** START STORED DATA **
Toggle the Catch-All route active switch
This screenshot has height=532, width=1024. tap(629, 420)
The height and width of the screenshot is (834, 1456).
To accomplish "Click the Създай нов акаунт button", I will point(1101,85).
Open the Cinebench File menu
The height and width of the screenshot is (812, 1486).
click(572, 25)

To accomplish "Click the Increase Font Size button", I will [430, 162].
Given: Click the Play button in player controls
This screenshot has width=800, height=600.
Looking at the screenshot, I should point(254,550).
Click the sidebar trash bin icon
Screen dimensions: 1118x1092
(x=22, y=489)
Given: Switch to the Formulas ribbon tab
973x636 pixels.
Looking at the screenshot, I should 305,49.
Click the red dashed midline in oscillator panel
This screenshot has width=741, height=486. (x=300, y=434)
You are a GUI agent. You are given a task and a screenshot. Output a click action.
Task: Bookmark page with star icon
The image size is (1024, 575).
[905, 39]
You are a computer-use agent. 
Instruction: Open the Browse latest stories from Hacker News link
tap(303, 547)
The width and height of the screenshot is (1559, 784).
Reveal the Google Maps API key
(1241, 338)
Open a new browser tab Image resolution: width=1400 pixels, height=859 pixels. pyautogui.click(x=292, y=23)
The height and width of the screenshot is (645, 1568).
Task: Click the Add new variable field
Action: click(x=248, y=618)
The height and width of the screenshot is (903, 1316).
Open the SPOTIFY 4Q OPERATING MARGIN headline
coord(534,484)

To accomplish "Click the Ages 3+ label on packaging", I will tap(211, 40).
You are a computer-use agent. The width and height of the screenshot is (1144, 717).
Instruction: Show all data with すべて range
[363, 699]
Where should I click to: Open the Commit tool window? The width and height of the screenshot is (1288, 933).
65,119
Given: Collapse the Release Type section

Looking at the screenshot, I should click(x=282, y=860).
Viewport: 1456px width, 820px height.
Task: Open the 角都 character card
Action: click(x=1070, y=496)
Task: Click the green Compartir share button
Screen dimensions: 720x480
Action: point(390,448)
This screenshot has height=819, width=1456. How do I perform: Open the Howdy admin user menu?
** END STORED DATA **
◆ YOUR TASK: Output as a JSON list of strings everything from the line containing "Click the sidebar trash bin icon" down to the line containing "tap(303, 547)", one string per line, skipping blank lines.

◆ SOLUTION TO THIS PROBLEM:
[
  "Click the sidebar trash bin icon",
  "Screen dimensions: 1118x1092",
  "(x=22, y=489)",
  "Given: Switch to the Formulas ribbon tab",
  "973x636 pixels.",
  "Looking at the screenshot, I should 305,49.",
  "Click the red dashed midline in oscillator panel",
  "This screenshot has width=741, height=486. (x=300, y=434)",
  "You are a GUI agent. You are given a task and a screenshot. Output a click action.",
  "Task: Bookmark page with star icon",
  "The image size is (1024, 575).",
  "[905, 39]",
  "You are a computer-use agent. ",
  "Instruction: Open the Browse latest stories from Hacker News link",
  "tap(303, 547)"
]